_WHAT IS REQUIRED_. The records below must be retyped exactly.

Stored records:
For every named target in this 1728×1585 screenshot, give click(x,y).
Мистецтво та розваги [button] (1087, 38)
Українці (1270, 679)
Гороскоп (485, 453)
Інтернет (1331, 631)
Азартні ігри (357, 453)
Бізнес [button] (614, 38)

_FINISHED TASK_.
For every named target in this 1728×1585 screenshot, give click(x,y).
Мистецтво та розваги [button] (1087, 38)
Українці (1270, 679)
Гороскоп (485, 453)
Інтернет (1331, 631)
Азартні ігри (357, 453)
Бізнес [button] (614, 38)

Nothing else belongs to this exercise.